Although we don't believe in timing the market or panicking over daily movements, we do like to keep an eye on market changes -- just in case they're material to our investing thesis.

The stock market once again followed a troubling trend Thursday, starting off the morning with sizable gains that quickly evaporated and turned into modest losses. Even though the Dow Jones Industrials (DJINDICES:^DJI) only finished down 18 points, and the S&P 500 actually managed to gain ground fractionally on the day, investors are nevertheless concerned about the lack of follow-through in the bull market as it tries to extend for a sixth year. Helping hold the Dow back were AT&T (NYSE:T) and Verizon (NYSE:VZ), both of which dropped around 2%, while DuPont (NYSE:DD) was the biggest gainer in the Dow with a rise of about 1.3%.

The declines in Verizon and AT&T stemmed from the solid performance of T-Mobile US, which announced its preliminary customer results for the fourth quarter last night.
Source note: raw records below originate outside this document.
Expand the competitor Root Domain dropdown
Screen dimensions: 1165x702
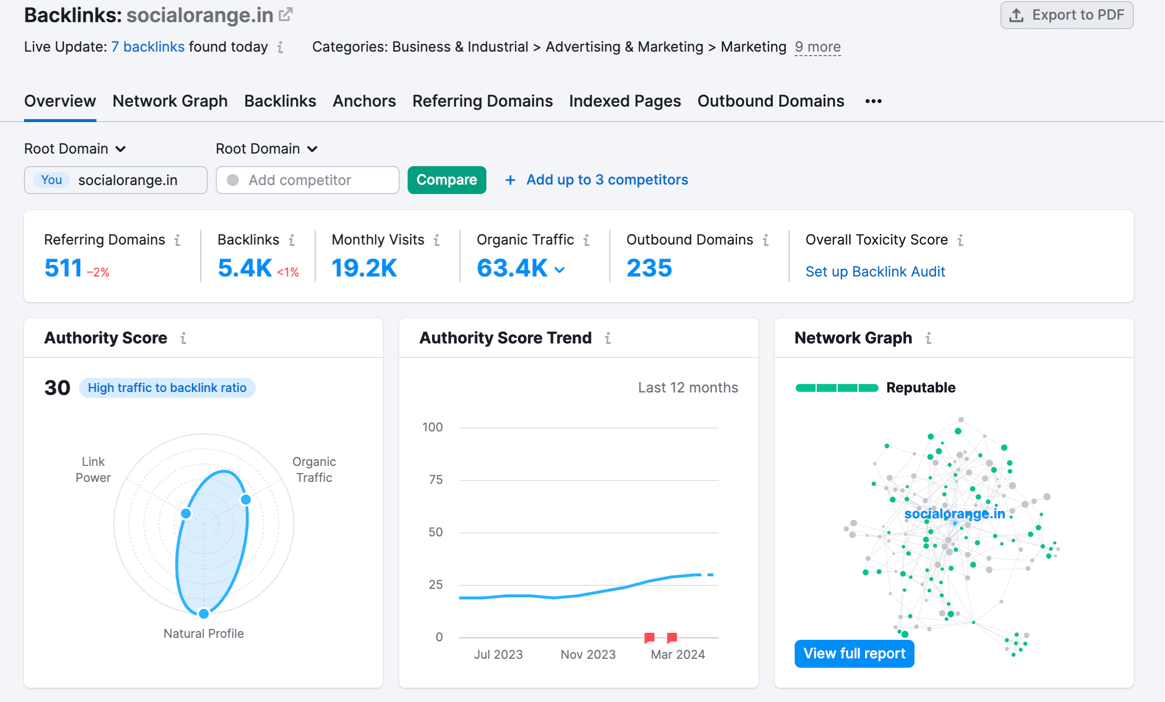[266, 149]
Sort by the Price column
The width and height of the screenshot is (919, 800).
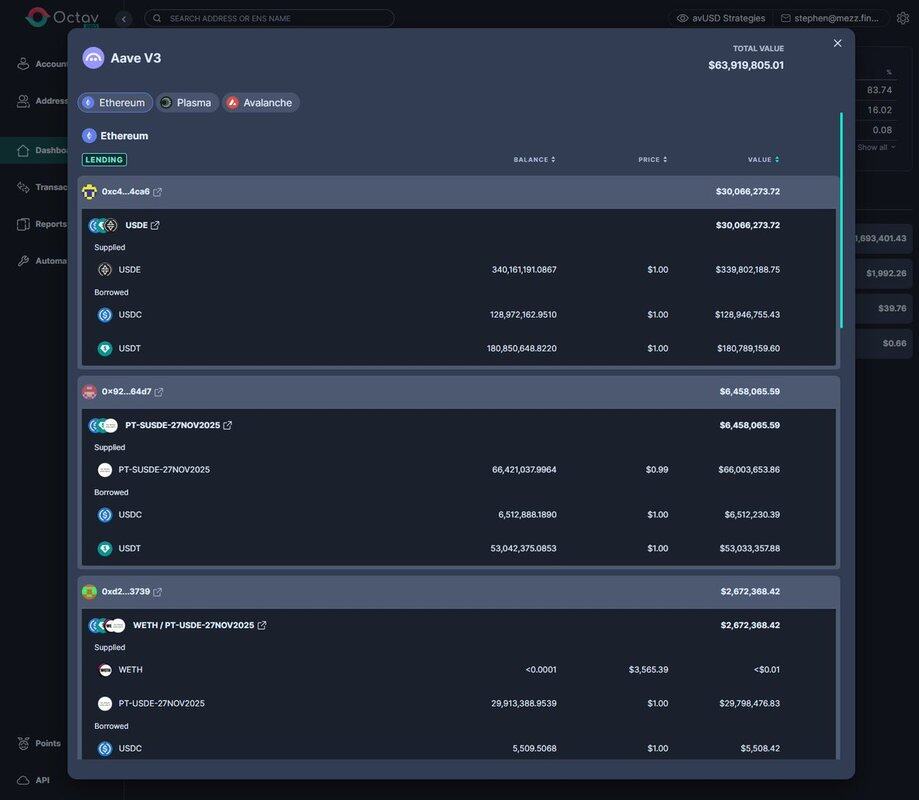(653, 160)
Net customer additions soared more than 60% sequentially, to 1.645 million, reversing a net loss of subscribers during the previous year's fourth quarter. Those new customers came from both the postpaid and prepaid side of its business, showing that the carrier's efforts to become more competitive have been extremely successful in turning the tide. It wasn't that long ago that many analysts had written off AT&T and Verizon's main competitors as being has-beens in the mobile race; but now, T-Mobile has rewritten the story and will force the larger carriers to answer with smart strategic initiatives of their own in order to retain and build on their market share.

DuPont's gains came largely from an analyst upgrade, with Merrill Lynch giving the chemical giant a greater price target. But what's more surprising about the move is that rival Monsanto (NYSE:MON) gave back all of its post-earnings gains from Wednesday, falling nearly 3% today as another Wall Street analyst pointed to the potential for poor corn prices that could hurt Monsanto's ability to maintain pricing power over its corn seed products. With DuPont aiming at many of the same markets as Monsanto, its stock arguably should be susceptible to such events, as well, but there's no sign of that in today's price action.

Looking forward, the employment report tomorrow morning will go a long way toward determining the Dow's direction for the week. Positive numbers could restore faith in the solidity of the economic recovery, although even that might not send share prices higher if investors conclude that a withdrawal of accommodative Federal Reserve policy is more negative than a strong economy is positive.